**WHAT YOU ARE ASKED TO DO:** Exclude the pictures. Transcribe, exactly as written, the lines from the one with "This screenshot has height=1392, width=828." through the end of the entries below.

**SUPPLIED MATERIAL:**
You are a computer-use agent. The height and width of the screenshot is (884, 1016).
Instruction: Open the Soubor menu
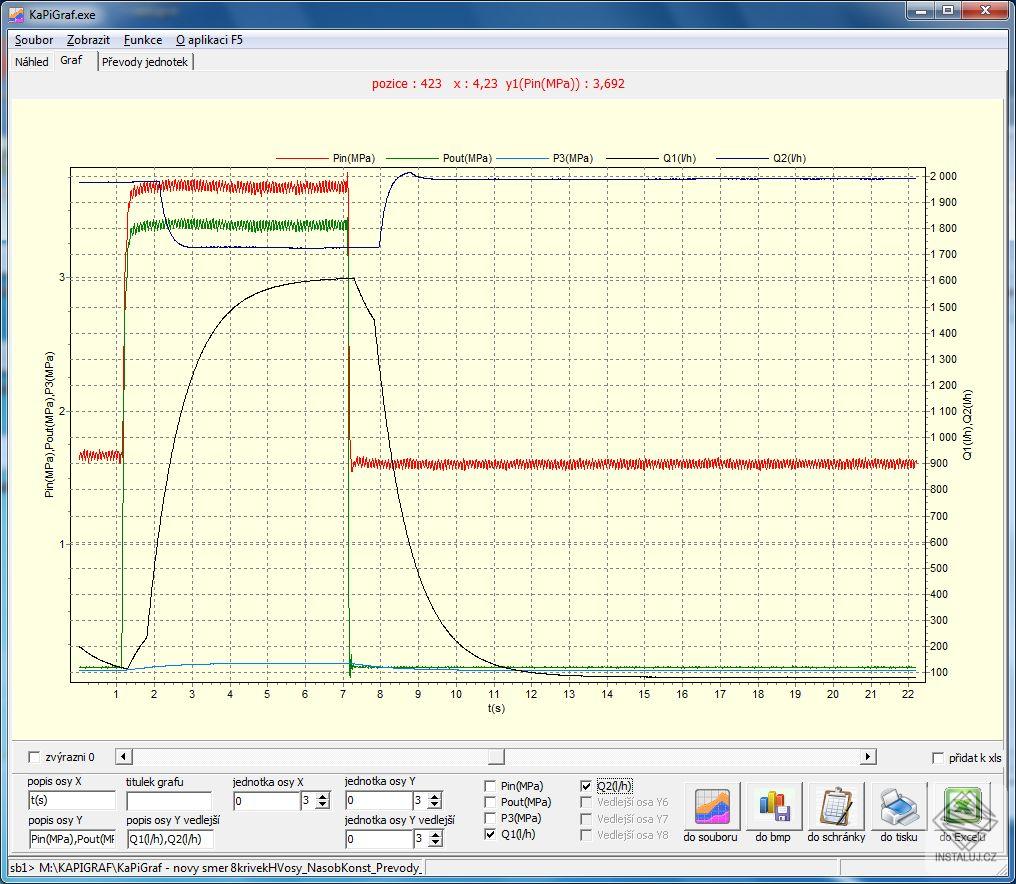point(34,40)
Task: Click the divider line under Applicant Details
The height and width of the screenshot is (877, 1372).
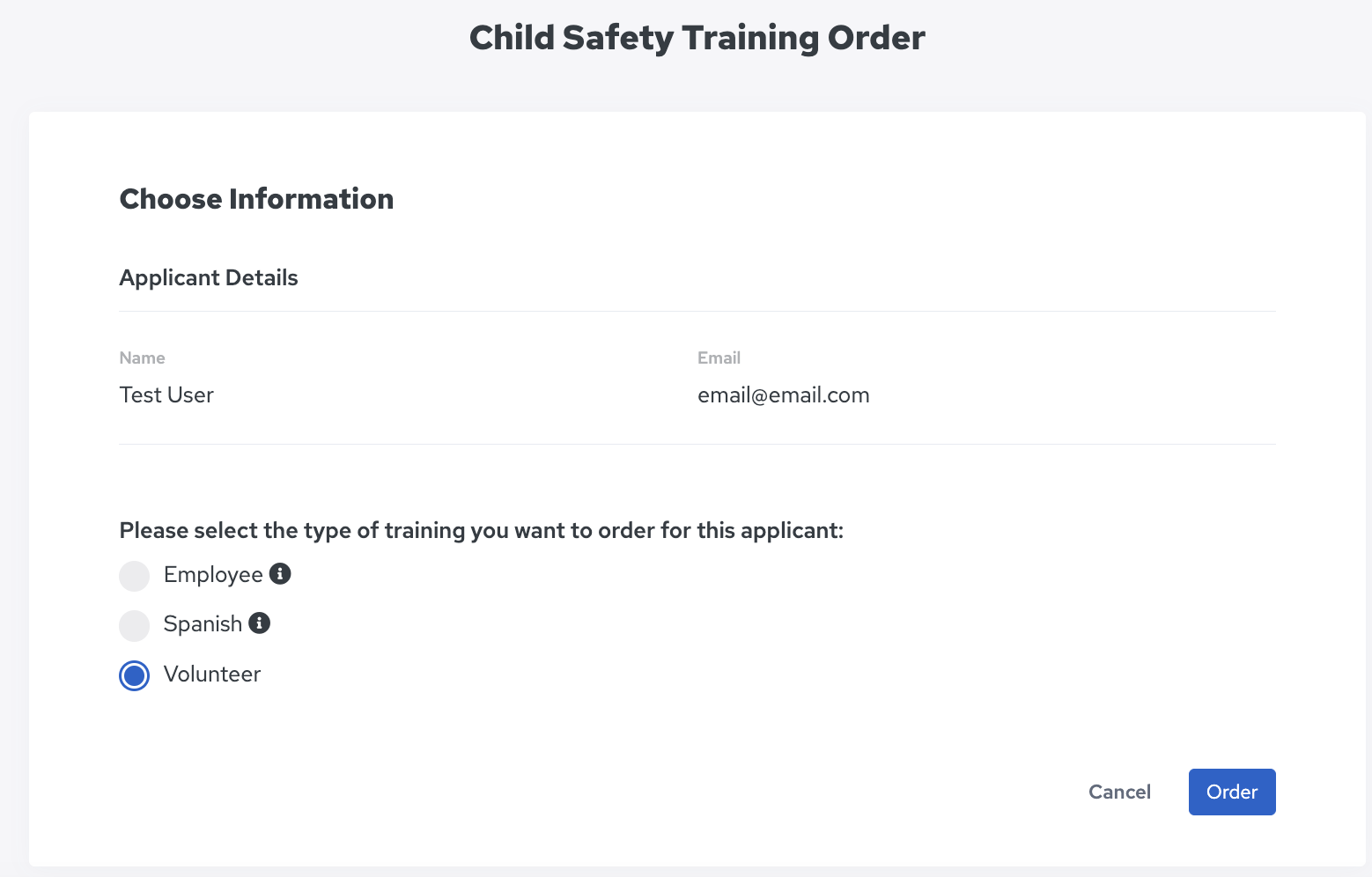Action: [x=697, y=311]
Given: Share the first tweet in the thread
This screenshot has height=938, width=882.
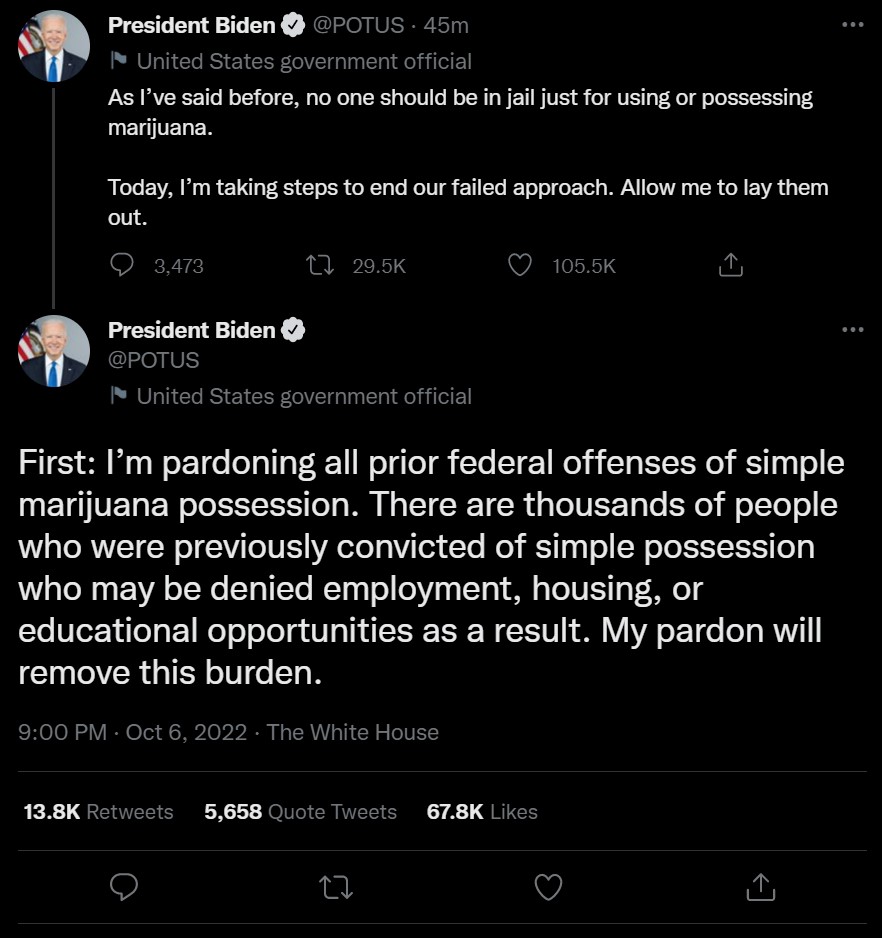Looking at the screenshot, I should pos(731,265).

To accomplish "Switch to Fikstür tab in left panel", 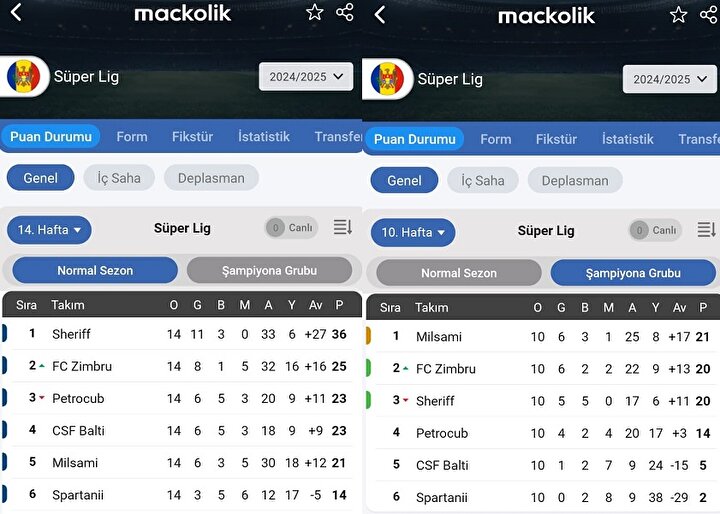I will 192,137.
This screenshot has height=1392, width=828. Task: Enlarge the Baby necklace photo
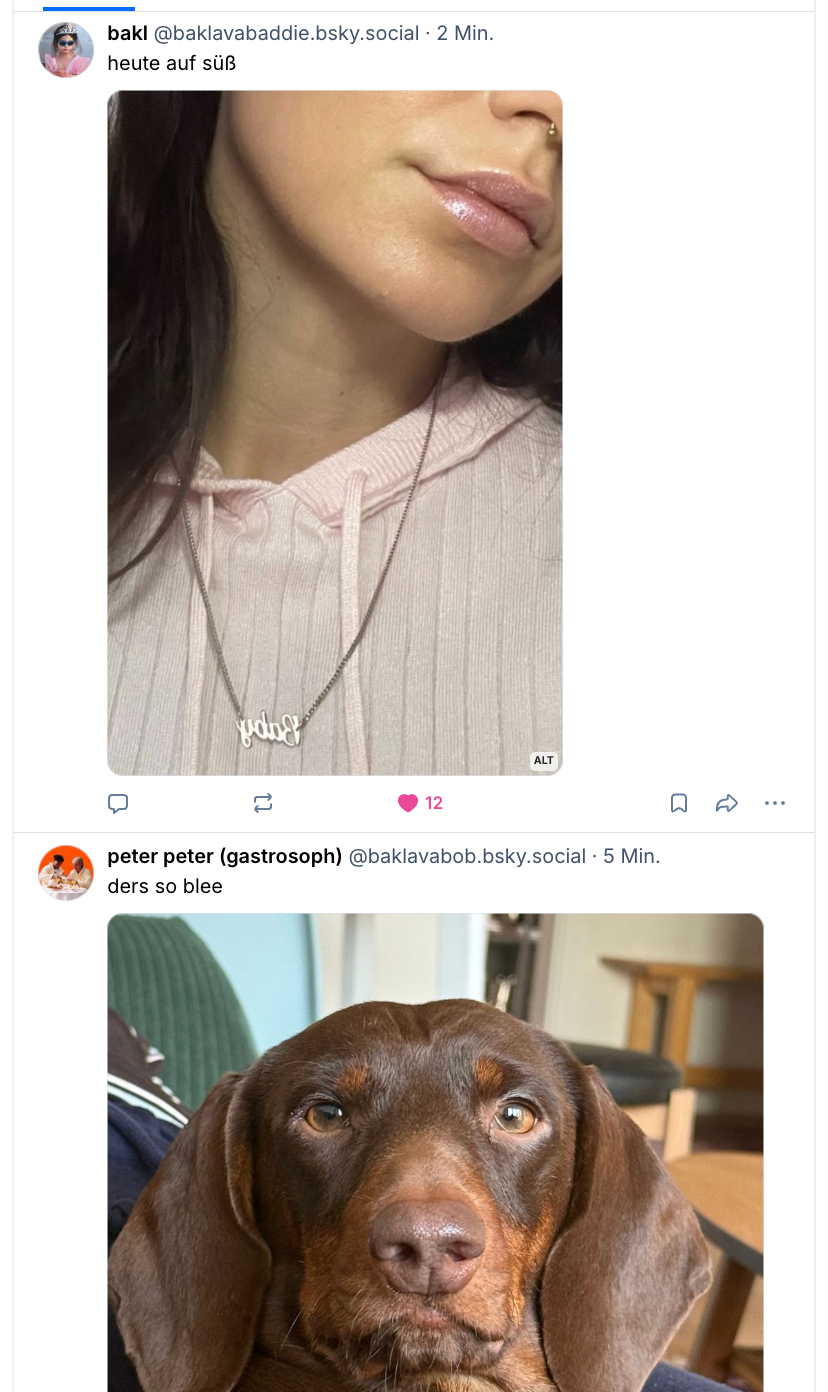coord(335,432)
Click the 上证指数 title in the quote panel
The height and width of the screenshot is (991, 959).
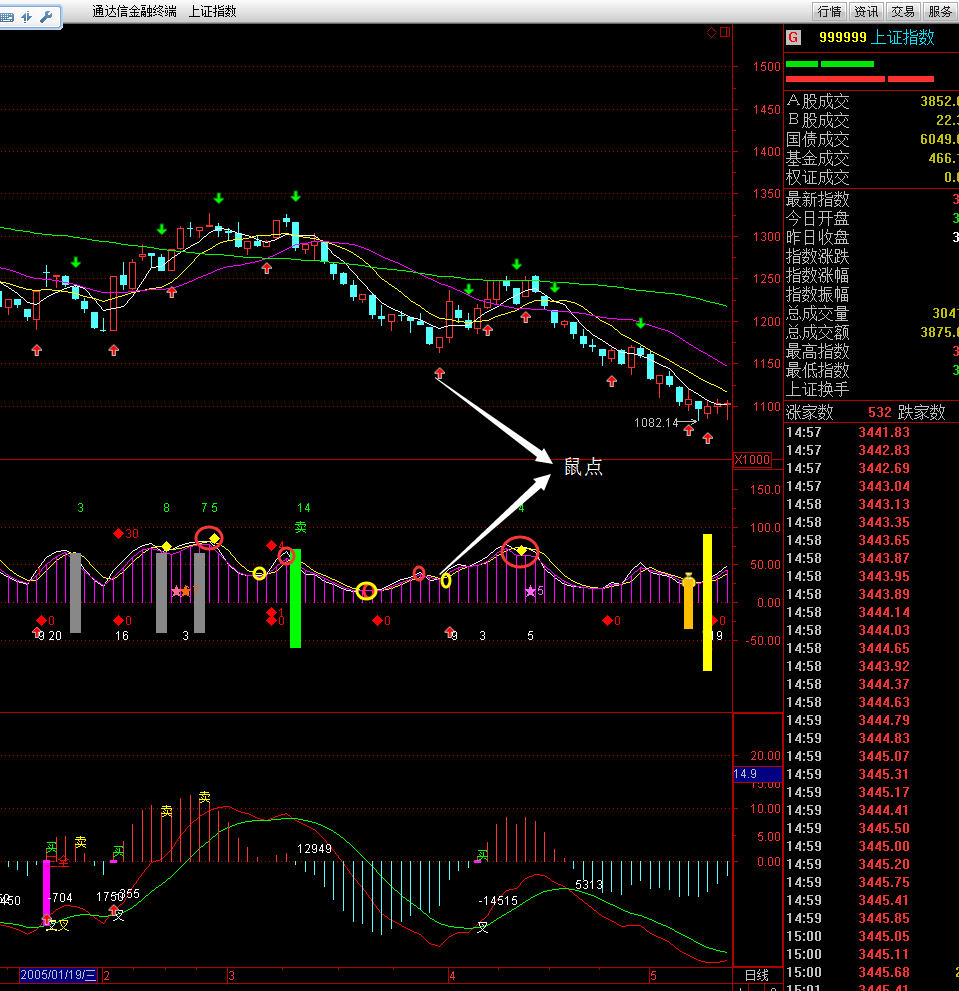(x=903, y=38)

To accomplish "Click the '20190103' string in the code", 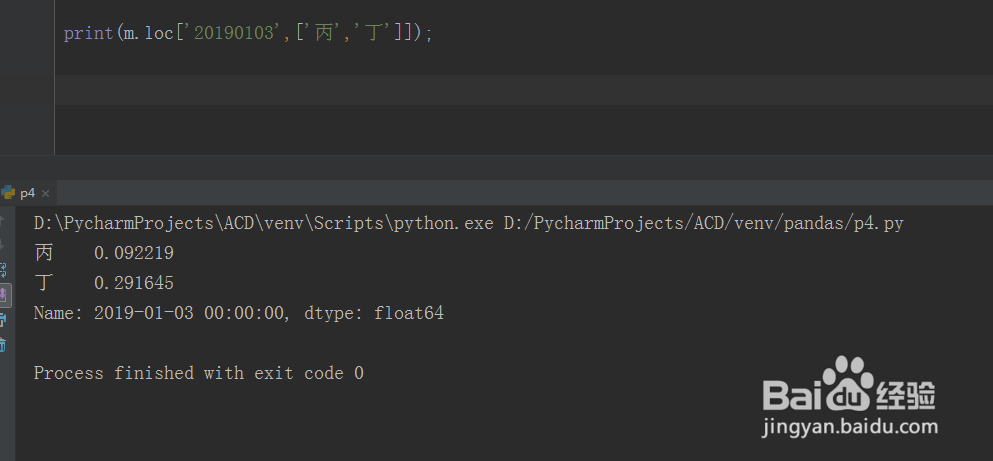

**EXERCISE RESULT:**
This screenshot has height=1392, width=828. Task: Enlarge the Baby necklace photo
coord(335,432)
Click the 上证指数 title in the quote panel
The height and width of the screenshot is (991, 959).
(x=903, y=38)

To accomplish "Click the '20190103' string in the code", 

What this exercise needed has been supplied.